- [WRITTEN REQUEST] Rewrite the rows from the line with "You are a GUI" to the line with "Open the Project", putting "button" wherever "icon" appears and changing nothing else.

Element and text position data
* begin *

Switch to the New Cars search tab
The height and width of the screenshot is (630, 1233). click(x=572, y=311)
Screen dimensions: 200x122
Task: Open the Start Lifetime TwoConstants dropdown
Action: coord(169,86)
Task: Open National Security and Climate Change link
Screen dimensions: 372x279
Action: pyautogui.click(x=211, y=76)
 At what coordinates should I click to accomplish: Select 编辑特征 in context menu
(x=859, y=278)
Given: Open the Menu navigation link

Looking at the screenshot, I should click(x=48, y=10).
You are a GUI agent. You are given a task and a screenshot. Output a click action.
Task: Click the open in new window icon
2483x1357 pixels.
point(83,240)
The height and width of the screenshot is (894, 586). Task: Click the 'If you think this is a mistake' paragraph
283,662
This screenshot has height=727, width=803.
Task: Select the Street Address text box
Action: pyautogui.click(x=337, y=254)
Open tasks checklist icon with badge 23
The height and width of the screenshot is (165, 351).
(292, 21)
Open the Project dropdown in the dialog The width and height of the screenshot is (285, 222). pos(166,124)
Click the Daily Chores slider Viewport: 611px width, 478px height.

* end *

- [RESULT OF THIS TASK]
You are a GUI agent. You are given a task and a screenshot. Output a click action.
Task: Click the open in new window button
2483x1357 pixels.
point(83,240)
The height and width of the screenshot is (894, 586). Task: Click the 'If you think this is a mistake' paragraph
283,662
This screenshot has height=727, width=803.
Task: Select the Street Address text box
Action: pyautogui.click(x=337, y=254)
Open tasks checklist button with badge 23
The height and width of the screenshot is (165, 351).
(292, 21)
Open the Project dropdown in the dialog The width and height of the screenshot is (285, 222). pos(166,124)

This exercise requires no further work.